[Start of Data shown]

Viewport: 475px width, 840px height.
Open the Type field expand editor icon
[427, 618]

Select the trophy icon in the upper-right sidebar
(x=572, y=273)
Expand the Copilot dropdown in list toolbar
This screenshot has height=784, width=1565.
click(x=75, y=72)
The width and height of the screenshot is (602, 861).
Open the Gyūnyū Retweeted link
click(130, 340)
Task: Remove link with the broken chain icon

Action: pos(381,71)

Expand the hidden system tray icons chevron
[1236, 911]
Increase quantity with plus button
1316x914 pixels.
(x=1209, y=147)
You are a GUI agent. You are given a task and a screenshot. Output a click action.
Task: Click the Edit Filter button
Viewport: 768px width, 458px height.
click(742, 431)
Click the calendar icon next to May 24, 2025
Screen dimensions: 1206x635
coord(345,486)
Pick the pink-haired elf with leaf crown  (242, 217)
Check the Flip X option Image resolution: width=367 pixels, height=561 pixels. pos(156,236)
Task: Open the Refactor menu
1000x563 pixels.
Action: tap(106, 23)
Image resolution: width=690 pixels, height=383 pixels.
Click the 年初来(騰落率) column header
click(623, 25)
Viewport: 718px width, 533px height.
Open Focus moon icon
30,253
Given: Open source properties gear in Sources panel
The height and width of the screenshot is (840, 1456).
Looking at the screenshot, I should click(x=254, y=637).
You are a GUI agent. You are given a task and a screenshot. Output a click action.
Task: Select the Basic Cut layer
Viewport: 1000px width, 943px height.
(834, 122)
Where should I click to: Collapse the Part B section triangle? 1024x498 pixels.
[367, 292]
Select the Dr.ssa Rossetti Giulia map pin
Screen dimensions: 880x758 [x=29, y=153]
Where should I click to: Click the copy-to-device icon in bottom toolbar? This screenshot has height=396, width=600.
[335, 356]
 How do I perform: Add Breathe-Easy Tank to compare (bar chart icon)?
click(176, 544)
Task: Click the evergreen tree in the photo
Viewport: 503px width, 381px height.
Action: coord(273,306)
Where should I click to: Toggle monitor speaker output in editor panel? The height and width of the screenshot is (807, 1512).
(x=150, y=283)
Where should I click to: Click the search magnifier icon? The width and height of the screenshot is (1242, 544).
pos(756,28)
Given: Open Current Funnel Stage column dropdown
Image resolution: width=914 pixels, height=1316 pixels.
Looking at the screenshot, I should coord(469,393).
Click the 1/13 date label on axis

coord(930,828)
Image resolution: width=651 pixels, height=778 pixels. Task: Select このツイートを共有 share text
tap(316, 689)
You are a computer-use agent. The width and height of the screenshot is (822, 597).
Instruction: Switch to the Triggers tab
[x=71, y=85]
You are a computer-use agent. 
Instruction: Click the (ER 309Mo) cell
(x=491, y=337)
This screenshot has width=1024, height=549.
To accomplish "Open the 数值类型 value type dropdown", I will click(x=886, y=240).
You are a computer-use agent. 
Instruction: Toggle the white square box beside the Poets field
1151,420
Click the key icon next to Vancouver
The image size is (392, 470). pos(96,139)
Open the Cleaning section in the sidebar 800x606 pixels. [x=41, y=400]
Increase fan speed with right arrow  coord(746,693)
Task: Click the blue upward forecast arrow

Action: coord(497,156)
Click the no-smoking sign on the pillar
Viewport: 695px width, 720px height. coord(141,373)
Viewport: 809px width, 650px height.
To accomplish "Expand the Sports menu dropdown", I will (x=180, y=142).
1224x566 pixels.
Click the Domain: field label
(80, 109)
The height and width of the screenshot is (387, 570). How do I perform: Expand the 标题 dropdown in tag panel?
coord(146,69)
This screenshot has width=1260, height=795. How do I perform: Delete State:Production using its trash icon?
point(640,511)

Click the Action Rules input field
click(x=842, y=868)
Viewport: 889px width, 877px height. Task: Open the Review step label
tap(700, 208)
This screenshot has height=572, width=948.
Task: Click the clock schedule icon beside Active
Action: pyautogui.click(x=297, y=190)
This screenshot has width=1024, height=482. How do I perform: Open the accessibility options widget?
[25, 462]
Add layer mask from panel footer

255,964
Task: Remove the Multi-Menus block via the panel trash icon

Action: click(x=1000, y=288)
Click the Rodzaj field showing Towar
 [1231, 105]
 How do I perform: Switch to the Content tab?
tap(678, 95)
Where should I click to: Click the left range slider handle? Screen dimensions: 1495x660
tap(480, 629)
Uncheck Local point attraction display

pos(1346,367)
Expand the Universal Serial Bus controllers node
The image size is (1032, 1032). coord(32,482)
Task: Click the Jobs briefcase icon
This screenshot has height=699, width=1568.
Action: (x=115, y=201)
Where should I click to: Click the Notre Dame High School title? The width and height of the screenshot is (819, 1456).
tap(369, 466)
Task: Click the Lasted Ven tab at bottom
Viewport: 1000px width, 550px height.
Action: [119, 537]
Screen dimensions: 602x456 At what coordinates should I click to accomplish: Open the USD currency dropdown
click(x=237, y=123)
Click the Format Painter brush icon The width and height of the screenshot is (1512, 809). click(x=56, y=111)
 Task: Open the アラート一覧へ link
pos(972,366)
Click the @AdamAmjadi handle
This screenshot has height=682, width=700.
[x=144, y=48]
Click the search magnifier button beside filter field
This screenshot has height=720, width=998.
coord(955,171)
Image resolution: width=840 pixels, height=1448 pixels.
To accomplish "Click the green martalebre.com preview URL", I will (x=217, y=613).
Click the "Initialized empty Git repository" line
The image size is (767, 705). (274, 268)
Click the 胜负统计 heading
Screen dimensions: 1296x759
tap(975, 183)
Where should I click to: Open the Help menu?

[End of Data shown]

Extract all of the lines above and reproduce each one exactly as it appears, in the original order.

Result below >>
Viewport: 475px width, 840px height.
Open the Type field expand editor icon
[427, 618]

Select the trophy icon in the upper-right sidebar
(x=572, y=273)
Expand the Copilot dropdown in list toolbar
This screenshot has height=784, width=1565.
click(x=75, y=72)
The width and height of the screenshot is (602, 861).
Open the Gyūnyū Retweeted link
click(130, 340)
Task: Remove link with the broken chain icon

Action: pos(381,71)

Expand the hidden system tray icons chevron
[1236, 911]
Increase quantity with plus button
1316x914 pixels.
(x=1209, y=147)
You are a GUI agent. You are given a task and a screenshot. Output a click action.
Task: Click the Edit Filter button
Viewport: 768px width, 458px height.
click(742, 431)
Click the calendar icon next to May 24, 2025
Screen dimensions: 1206x635
coord(345,486)
Pick the pink-haired elf with leaf crown  (242, 217)
Check the Flip X option Image resolution: width=367 pixels, height=561 pixels. pos(156,236)
Task: Open the Refactor menu
1000x563 pixels.
Action: tap(106, 23)
Image resolution: width=690 pixels, height=383 pixels.
Click the 年初来(騰落率) column header
click(623, 25)
Viewport: 718px width, 533px height.
Open Focus moon icon
30,253
Given: Open source properties gear in Sources panel
The height and width of the screenshot is (840, 1456).
Looking at the screenshot, I should click(x=254, y=637).
You are a GUI agent. You are given a task and a screenshot. Output a click action.
Task: Select the Basic Cut layer
Viewport: 1000px width, 943px height.
(834, 122)
Where should I click to: Collapse the Part B section triangle? 1024x498 pixels.
[367, 292]
Select the Dr.ssa Rossetti Giulia map pin
Screen dimensions: 880x758 [x=29, y=153]
Where should I click to: Click the copy-to-device icon in bottom toolbar? This screenshot has height=396, width=600.
[335, 356]
 How do I perform: Add Breathe-Easy Tank to compare (bar chart icon)?
click(176, 544)
Task: Click the evergreen tree in the photo
Viewport: 503px width, 381px height.
Action: coord(273,306)
Where should I click to: Toggle monitor speaker output in editor panel? The height and width of the screenshot is (807, 1512).
(x=150, y=283)
Where should I click to: Click the search magnifier icon? The width and height of the screenshot is (1242, 544).
pos(756,28)
Given: Open Current Funnel Stage column dropdown
Image resolution: width=914 pixels, height=1316 pixels.
Looking at the screenshot, I should coord(469,393).
Click the 1/13 date label on axis

coord(930,828)
Image resolution: width=651 pixels, height=778 pixels. Task: Select このツイートを共有 share text
tap(316, 689)
You are a computer-use agent. The width and height of the screenshot is (822, 597).
Instruction: Switch to the Triggers tab
[x=71, y=85]
You are a computer-use agent. 
Instruction: Click the (ER 309Mo) cell
(x=491, y=337)
This screenshot has width=1024, height=549.
To accomplish "Open the 数值类型 value type dropdown", I will click(x=886, y=240).
You are a computer-use agent. 
Instruction: Toggle the white square box beside the Poets field
1151,420
Click the key icon next to Vancouver
The image size is (392, 470). pos(96,139)
Open the Cleaning section in the sidebar 800x606 pixels. [x=41, y=400]
Increase fan speed with right arrow  coord(746,693)
Task: Click the blue upward forecast arrow

Action: coord(497,156)
Click the no-smoking sign on the pillar
Viewport: 695px width, 720px height. coord(141,373)
Viewport: 809px width, 650px height.
To accomplish "Expand the Sports menu dropdown", I will (x=180, y=142).
1224x566 pixels.
Click the Domain: field label
(80, 109)
The height and width of the screenshot is (387, 570). How do I perform: Expand the 标题 dropdown in tag panel?
coord(146,69)
This screenshot has width=1260, height=795. How do I perform: Delete State:Production using its trash icon?
point(640,511)

Click the Action Rules input field
click(x=842, y=868)
Viewport: 889px width, 877px height. Task: Open the Review step label
tap(700, 208)
This screenshot has height=572, width=948.
Task: Click the clock schedule icon beside Active
Action: pyautogui.click(x=297, y=190)
This screenshot has width=1024, height=482. How do I perform: Open the accessibility options widget?
[25, 462]
Add layer mask from panel footer

255,964
Task: Remove the Multi-Menus block via the panel trash icon

Action: click(x=1000, y=288)
Click the Rodzaj field showing Towar
 [1231, 105]
 How do I perform: Switch to the Content tab?
tap(678, 95)
Where should I click to: Click the left range slider handle? Screen dimensions: 1495x660
tap(480, 629)
Uncheck Local point attraction display

pos(1346,367)
Expand the Universal Serial Bus controllers node
The image size is (1032, 1032). coord(32,482)
Task: Click the Jobs briefcase icon
This screenshot has height=699, width=1568.
Action: (x=115, y=201)
Where should I click to: Click the Notre Dame High School title? The width and height of the screenshot is (819, 1456).
tap(369, 466)
Task: Click the Lasted Ven tab at bottom
Viewport: 1000px width, 550px height.
Action: [119, 537]
Screen dimensions: 602x456 At what coordinates should I click to accomplish: Open the USD currency dropdown
click(x=237, y=123)
Click the Format Painter brush icon The width and height of the screenshot is (1512, 809). click(x=56, y=111)
 Task: Open the アラート一覧へ link
pos(972,366)
Click the @AdamAmjadi handle
This screenshot has height=682, width=700.
[x=144, y=48]
Click the search magnifier button beside filter field
This screenshot has height=720, width=998.
coord(955,171)
Image resolution: width=840 pixels, height=1448 pixels.
To accomplish "Click the green martalebre.com preview URL", I will (x=217, y=613).
Click the "Initialized empty Git repository" line
The image size is (767, 705). (274, 268)
Click the 胜负统计 heading
Screen dimensions: 1296x759
tap(975, 183)
Where should I click to: Open the Help menu?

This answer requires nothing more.